REQUIREMENT:
Could you reproduce the rows below word for word, from the first line up to and including the line containing "[x=154, y=221]", and omit the pictures?
╭─ DATA SUPPLIED
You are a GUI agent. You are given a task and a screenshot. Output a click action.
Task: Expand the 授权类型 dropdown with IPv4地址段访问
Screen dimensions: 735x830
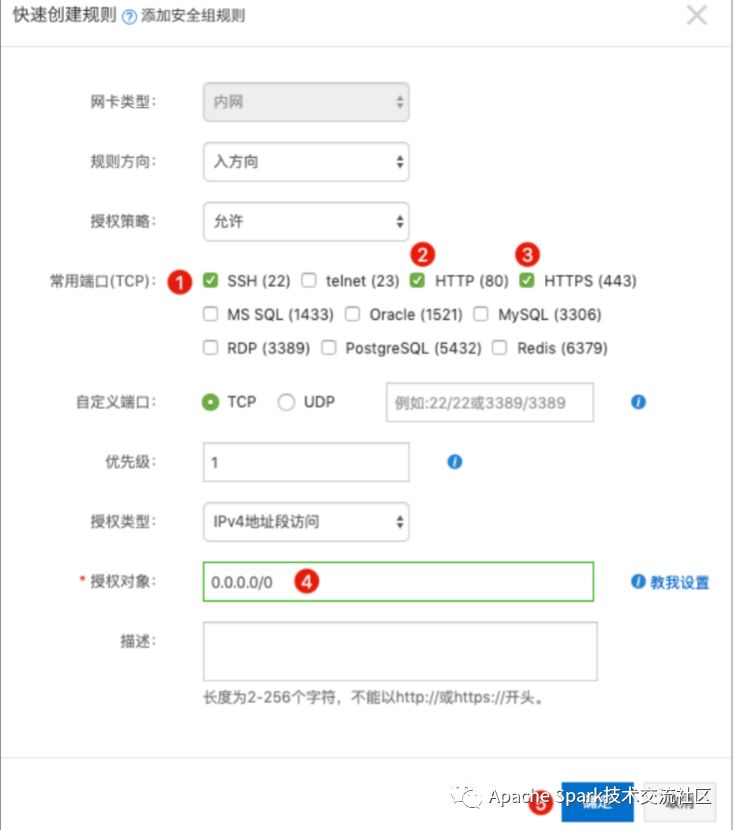click(306, 521)

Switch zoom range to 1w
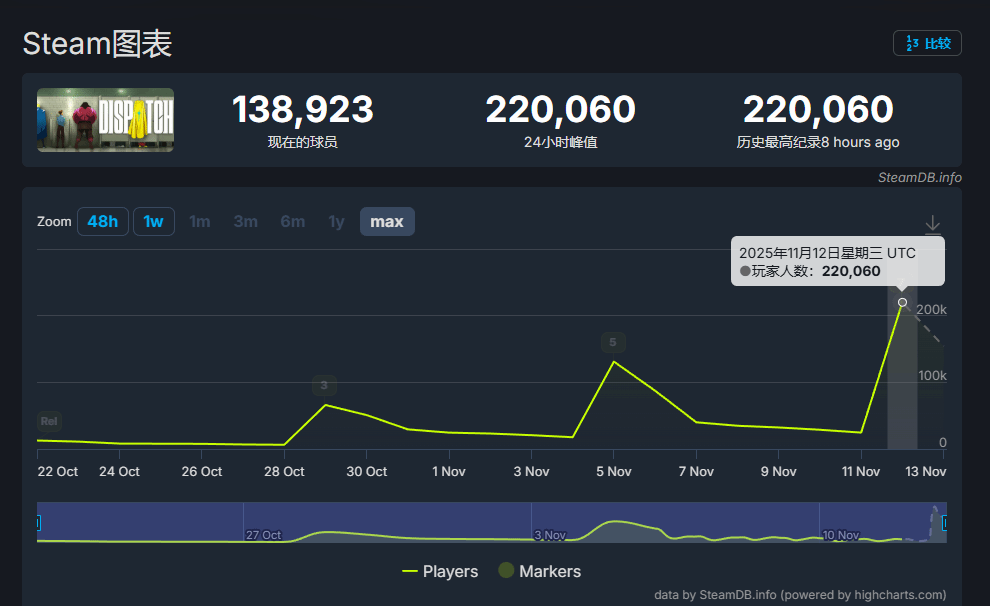[x=154, y=221]
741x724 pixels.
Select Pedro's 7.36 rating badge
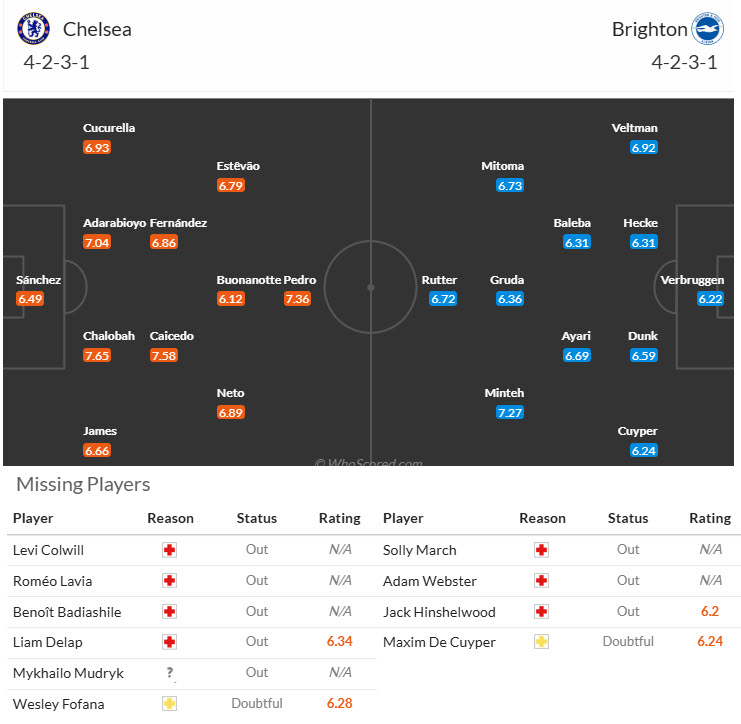tap(297, 299)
╰─
RESULT FOR THIS EXERCISE:
You are a GUI agent. You are given a task and a screenshot. Output a click action.
Task: Expand the 授权类型 dropdown with IPv4地址段访问
Screen dimensions: 735x830
click(306, 521)

Switch zoom range to 1w
[x=154, y=221]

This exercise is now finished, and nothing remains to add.